Phytophthora infestans is a damaging crop pathogen and a model oomycete for studying plant-pathogen interactions. We report the functional characterisation of a group of P. infestans berberine bridge enzyme-like proteins (BBEs) and their role in plant infection. We demonstrate that BBE-encoding genes are upregulated early during infection and that the secreted enzymes specifically oxidise fragments of pectin, the most abundant charged polysaccharide in the plant cell wall.

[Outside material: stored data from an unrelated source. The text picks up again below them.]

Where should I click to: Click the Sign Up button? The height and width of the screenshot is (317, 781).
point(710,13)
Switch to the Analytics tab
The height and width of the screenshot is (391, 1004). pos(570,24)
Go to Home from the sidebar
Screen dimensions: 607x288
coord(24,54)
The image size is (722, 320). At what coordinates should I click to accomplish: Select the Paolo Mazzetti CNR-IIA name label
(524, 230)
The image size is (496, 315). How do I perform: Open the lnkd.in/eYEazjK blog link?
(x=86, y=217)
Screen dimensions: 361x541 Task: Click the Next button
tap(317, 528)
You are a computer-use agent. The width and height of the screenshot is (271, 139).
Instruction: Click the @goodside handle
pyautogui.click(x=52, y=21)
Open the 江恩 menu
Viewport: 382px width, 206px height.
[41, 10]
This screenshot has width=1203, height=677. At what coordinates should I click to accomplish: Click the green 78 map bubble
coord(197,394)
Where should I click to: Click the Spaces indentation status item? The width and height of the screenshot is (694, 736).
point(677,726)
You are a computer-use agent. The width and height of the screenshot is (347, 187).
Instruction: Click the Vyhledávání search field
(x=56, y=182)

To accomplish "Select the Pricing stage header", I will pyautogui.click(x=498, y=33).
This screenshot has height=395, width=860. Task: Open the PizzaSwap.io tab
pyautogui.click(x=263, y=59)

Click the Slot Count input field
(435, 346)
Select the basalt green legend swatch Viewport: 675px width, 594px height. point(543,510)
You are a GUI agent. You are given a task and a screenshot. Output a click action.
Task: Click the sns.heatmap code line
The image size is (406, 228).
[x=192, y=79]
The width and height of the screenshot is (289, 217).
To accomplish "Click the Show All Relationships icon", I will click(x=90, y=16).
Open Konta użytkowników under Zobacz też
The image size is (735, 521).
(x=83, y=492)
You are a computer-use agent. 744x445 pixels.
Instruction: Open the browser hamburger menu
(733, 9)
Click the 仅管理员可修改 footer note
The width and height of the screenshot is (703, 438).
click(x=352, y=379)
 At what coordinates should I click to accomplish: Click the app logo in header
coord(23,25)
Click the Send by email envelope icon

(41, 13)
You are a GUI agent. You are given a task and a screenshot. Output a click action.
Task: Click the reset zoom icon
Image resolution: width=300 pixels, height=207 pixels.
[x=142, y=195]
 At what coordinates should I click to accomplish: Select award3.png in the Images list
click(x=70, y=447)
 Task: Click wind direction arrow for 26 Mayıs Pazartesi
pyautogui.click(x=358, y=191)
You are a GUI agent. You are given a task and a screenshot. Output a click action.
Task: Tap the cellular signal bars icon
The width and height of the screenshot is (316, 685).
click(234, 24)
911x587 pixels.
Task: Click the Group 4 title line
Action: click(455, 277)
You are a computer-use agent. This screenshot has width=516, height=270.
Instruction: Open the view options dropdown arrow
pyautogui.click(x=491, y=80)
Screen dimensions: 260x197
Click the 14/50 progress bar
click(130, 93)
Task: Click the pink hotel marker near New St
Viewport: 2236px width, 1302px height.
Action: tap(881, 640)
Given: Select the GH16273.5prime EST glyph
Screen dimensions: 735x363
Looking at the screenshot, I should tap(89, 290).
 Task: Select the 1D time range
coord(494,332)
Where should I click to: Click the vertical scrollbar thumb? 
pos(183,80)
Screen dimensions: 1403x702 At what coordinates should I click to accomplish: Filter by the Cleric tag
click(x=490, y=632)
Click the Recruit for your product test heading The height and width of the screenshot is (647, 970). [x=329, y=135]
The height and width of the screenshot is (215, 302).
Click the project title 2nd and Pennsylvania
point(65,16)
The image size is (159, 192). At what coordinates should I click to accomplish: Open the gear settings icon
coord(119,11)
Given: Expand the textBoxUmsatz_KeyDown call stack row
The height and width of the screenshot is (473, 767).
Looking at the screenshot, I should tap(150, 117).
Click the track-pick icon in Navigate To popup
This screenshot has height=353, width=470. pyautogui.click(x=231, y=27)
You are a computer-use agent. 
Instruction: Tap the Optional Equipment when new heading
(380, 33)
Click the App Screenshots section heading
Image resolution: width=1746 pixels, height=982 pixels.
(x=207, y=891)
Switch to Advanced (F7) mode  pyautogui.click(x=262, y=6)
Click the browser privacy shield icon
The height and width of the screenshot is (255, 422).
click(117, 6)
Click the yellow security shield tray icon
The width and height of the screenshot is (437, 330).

We further show that these enzymes preferentially oxidise longer pectin fragments, which evade detection by the plant and fail to trigger reactive oxygen species (ROS) signalling. Microscopy revealed that the most abundant P. infestans BBE localises at germ tube tips prior to leaf penetration, and at haustoria during early infection. Combined with the reduced infection observed upon silencing of the encoding genes, these findings point to a key role for this enzyme class in host penetration and colonisation by microbial pathogens. The identification of BBEs as oomycete pathogenicity factors opens new opportunities for crop protection and food security.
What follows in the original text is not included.